Emirates has been hugely successful in leveraging the unique culture of Dubai and the UAE, as well as their respective values and perception, to help promote the airline’s services. But on a truly global platform, it also serves as a very successful advocate, promoter and representative for the nation whose flag Emirates bears. Successful flagship carriers such as Emirates embody in microcosm the feel of their country on each and every one of their flights.

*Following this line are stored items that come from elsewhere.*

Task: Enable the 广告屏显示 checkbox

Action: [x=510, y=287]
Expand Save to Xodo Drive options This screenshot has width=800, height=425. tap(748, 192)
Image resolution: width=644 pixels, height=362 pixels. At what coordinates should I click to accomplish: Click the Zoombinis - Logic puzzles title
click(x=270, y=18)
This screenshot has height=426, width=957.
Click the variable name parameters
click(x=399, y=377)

As a result, Dubai International Airport has become the busiest in Asia and the second busiest in the world. And with Emirates’ sheer reach and volume – the majority of Dubai’s 87 million passengers in 2023 were transiting onto flights across Emirates’ vast Europe-North America-Asia Pacific network – it’s an indispensable tool for aligning the perception and reality of modern-day Dubai in the eyes of a global audience.

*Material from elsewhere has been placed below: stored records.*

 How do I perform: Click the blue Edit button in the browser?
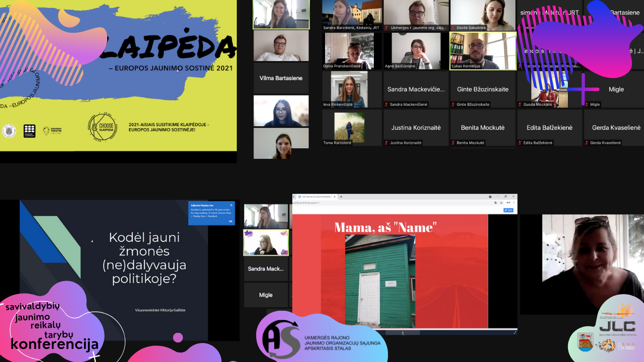point(508,210)
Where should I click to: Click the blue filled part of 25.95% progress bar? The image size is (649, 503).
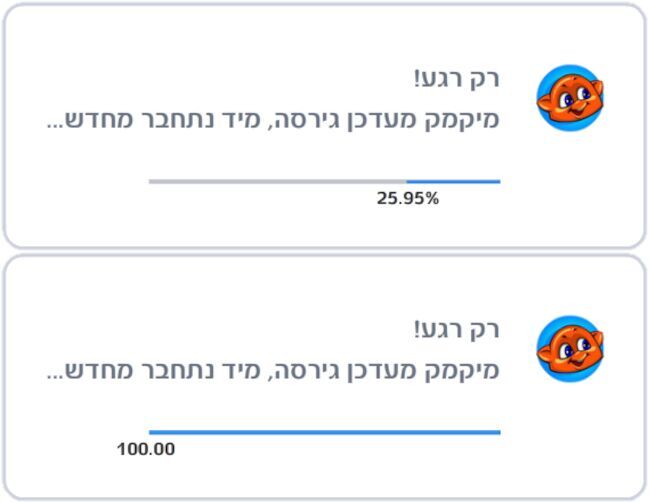pyautogui.click(x=454, y=181)
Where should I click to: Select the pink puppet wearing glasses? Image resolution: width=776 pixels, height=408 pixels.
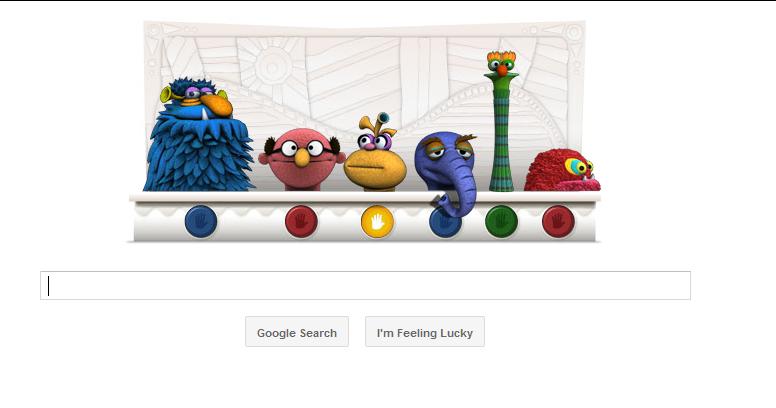pos(302,158)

Infrastructure: Real estate and transport
High-profile and newsworthy infrastructure projects also tend to grab headlines and reflect GGC states in a positive light. The recent unveiling of Saudi Arabia’s plans to build The Line, a cognitive 170-kilometre-long city towering 500 metres above the desert valley from the mountains of Neom to the Red Sea, gives some indication of the ambition of some GCC states to establish themselves on the world map. But even lesser projects have done an excellent job changing perceptions and creating tourist destinations, in and of themselves; when the Burj Al Arab opened late last century, its unique 7-star luxury set a benchmark for future tourism. Dubai’s most recent 1,000-metre-tall record-breaker, the Dubai Creek Tower, will be the tallest man-made structure in the world. Set to open in 2025, its ten observation decks and revolving open-air platforms will become a tourist attraction in its own right.
Facts and figures: nation branding works
The complexities of marketing an entire nation have led some sceptics to claim that nation branding does not affect a country’s global image. But various key metrics – tourism, ease of doing business, foreign company ownership and direct investment – seem to tell a very different story in the GCC.
GCC countries that have nailed the art of nation branding with patient, long-term strategies aligned with specific objectives have not just shown that it’s possible – they clearly show exactly how it’s done.